Credevo di saperla lunga, molto lunga, e schiamazzai mica male lamentandomi che la Repubblica italiana del dopoguerra fosse stata non sufficientemente severa nei confronti dei fascisti, di quelli che nel ventennio e durante la guerra civile stavano dalla parte della dittatura. Nell’ardore della mia concione dimenticavo che uno di quei fascisti era stato mio padre, quello che a me ventenne pagava gli studi universitari e mi dava i soldi di che comprarmi il libro di Salvatorelli e quello di Gramsci.
Non che mio padre non avesse pagato adeguatamente la “colpa” di essere stato fascista. Era un dirigente di medio livello di un’azienda della Fiat da cui si dimise, come a riconoscere il suo statuto di “vinto”. Ricominciò da zero, in uno scantinato dove teneva i conti di uno che era stato un suo subordinato. Un giorno che lui non stava bene e io lo stavo assistendo in casa sua, e lui aveva appena letto un mio articoletto contro le “squadracce fasciste”, mi disse a bassa voce se lo sapevo che lui ne aveva fatto parte.
Risposi di sì, che lo sapevo, e ovviamente ero pronto alla pugna. Lui non aggiunse nemmeno una parola. Né mai mi disse una parola di disapprovazione, nei sette o otto anni che durò il mio antifascismo furibondo, né mai cessò di darmi i soldi con cui andavo arricchendo il comparto della mia biblioteca dedicato alla dittatura fascista, un comparto che oggi annovera 700 0 800 libri.
La sagoma di mio padre fascista è stata una molla decisiva ad alimentare la necessità che per me s’è fatta spasmodica di capire, di capire quegli anni, di capire il come e il perché della guerra civile, altro che andare in corteo nella giornata del 25 aprile a ricordare che il fascismo “faceva schifo”, ciò che in tanti raccomandano, ad esempio il regista italiano che ha per nome di battaglia Pif e che sul “Fatto” di oggi scrive un mucchietto di ovvietà su Matteo Salvini, uno che con il fascismo non ha niente a che vedere né di “diritto” né “di rovescio”.
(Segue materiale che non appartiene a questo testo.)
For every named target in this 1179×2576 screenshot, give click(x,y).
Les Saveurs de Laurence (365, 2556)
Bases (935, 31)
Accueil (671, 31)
Dall’antifascismo furibondo della mia generazione provenivano gli assassini delle Brigate Rosse e di Prima linea. Tutti. Volevano fare nell’Italia dei Settanta e degli Ottanta quello che i gappisti comunisti avevano fatto a Torino, Milano, Roma tra il 1944 e il 1945, e come se fossero minimamente paragonabili le circostanze dell’Italia squassata dalla guerra civile con quelle della democrazia italiana dei tempi in cui al governo c’era una coalizione di centro-sinistra.
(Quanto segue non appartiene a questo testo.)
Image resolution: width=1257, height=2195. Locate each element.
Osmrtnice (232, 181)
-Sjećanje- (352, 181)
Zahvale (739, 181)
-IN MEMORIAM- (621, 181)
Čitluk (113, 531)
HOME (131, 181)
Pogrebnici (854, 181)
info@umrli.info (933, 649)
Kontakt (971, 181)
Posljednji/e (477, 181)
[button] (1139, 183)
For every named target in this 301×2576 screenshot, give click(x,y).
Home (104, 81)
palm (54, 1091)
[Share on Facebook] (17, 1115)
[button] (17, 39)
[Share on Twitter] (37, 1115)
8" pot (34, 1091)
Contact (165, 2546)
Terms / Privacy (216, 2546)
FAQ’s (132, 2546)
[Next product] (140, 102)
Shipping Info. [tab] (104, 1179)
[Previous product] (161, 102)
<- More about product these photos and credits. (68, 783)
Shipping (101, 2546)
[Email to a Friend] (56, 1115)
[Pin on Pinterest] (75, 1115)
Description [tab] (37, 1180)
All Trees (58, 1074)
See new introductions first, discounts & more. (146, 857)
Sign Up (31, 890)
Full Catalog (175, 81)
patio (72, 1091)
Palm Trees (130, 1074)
Di quelle azioni, di quei Gap, di quelle circostanze drammaticissime in cui gli italiani di una parte si avventarono contro gli italiani dell’altra, oggi so tutto. Conoscevo e volevo bene a Rosario Bentivegna, il gappista di via Rasella. Rimase un’ora in piedi, travestito da spazzino, ad aspettare che arrivasse il corteo di militi che indossavano la divisa dell’avversario.
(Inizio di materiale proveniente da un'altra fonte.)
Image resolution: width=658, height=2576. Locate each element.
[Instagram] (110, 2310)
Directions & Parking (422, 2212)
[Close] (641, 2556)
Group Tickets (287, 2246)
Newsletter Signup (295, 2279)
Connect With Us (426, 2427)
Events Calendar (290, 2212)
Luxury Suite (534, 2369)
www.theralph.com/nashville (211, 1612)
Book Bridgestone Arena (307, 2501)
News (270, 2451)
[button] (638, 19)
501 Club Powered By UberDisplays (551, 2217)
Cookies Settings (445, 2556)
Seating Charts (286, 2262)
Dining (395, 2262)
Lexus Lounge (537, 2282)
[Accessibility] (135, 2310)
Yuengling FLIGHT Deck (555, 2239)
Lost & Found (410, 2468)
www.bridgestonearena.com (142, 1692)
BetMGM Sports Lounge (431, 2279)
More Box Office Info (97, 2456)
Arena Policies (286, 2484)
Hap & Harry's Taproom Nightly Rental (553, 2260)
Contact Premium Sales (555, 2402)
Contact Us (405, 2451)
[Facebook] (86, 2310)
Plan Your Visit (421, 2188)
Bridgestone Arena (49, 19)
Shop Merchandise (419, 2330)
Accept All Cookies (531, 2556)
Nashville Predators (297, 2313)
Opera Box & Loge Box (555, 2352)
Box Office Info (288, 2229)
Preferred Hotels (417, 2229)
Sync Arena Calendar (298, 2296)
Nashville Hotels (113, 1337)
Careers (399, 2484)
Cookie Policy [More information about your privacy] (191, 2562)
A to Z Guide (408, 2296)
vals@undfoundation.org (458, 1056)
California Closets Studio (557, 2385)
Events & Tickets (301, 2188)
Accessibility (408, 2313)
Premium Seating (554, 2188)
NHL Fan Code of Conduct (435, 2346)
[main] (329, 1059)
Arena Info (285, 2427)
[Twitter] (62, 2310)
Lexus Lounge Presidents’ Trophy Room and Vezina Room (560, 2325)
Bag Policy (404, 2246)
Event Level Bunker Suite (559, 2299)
Per poi accendere la miccia. Alla sera, rincantucciato in casa di Carla Capponi (medaglia d’oro della Resistenza), per togliersi di dosso quella terribile tensione lui e Carla si misero a giocare a scacchi. Poche ore dopo i nazi cominciarono a selezionare le vittime destinate alla rappresaglia, dieci fucilati per ogni milite morto. Nel computo sbagliarono per eccesso, cinque fucilati in più, ed ecco perché Herbert Kappler venne condannato all’ergastolo, non per avere comandato una “rappresaglia”, che era legalmente consentita in tempo di guerra.
Fra gli 800 libri di cui vi ho detto ce n’è uno pubblicato da Laterza una trentina d’anni fa dove sono le registrazioni delle telefonate che i cittadini romani si scambiarono all’indomani dell’attentato. Tutti, dico tutti, lo disapprovano. Eppure Roma è insignita di medaglia d’oro della Resistenza. Per avere fatto che cosa? Altri due gappisti a Roma divenuti poi uomini di grande levatura, sono stati Alfredo Reichlin e Luigi Pintor.
Luigi mi raccontò che alla notizia della morte del fratello su una mina nazista, decise una sua personale vendetta, lui e Alfredo. Andarono da qualche parte e puntarono sulla prima divisa tedesca a portata di mano. “Non lo rifarei, o comunque non in quel modo”, mi disse Luigi. E’ meglio sapere queste cose o scorrazzare in giro a sventolare bandiere rosse nel giorno della Liberazione?
A una puntata televisiva cui ho partecipato qualche giorno fa ecco che qualcuno raccomandava la necessità di ringraziare i “liberatori” del 1945. “E allora dobbiamo ringraziare i soldati americani ventenni che sbarcarono in Sicilia, sulla spiaggia di Omaha Beach in Normandia e poi ad Anzio”, ho subito replicato ben sapendo che chi avevo di fronte non sapeva bene di che cosa si stesse parlando. Leggo ancora sul “Fatto” di oggi che nelle case, nelle campagne e nelle città furono “gli italiani dei Gap” a “costringere il nemico alla resa". Ah sì, a Montecassino furono quelli dei Gap a vincere una resistenza nazi che durava da mesi? No, fu una brigata polacca, gente che arrivò in cima e scoppiò a piangere al pensiero di quello che aveva sopportato il loro Paese.
Potrei continuare per ore. Non senza ricordare che quando Rosario Bentivegna è morto, il cimitero isreaelita s’è rifiutato di accogliere le spoglie sue e di Carla Capponi. Fuori dalla retorica, l’agguato di via Rasella non gode di grande prestigio. Me ne dispiacque immensamente per Rosario, un soldato che aveva obbedito a un ordine del comando Gap di Roma (Giorgio Amendola, e non solo) e il cui coraggio personale era stato immenso. Solo che Roma non è stata “liberata” dai Gap e bensì dalle armate angloamericane. Arrivarono una mattina di giugno e Maurizio Ferrara (il padre di Giuliano), che se ne stava rincantucciato in una casa di via Flaminia, lo avvertì dall’odore di sigarette che arrivava dalla strada. Ed era indubitabilmente un tabacco americano.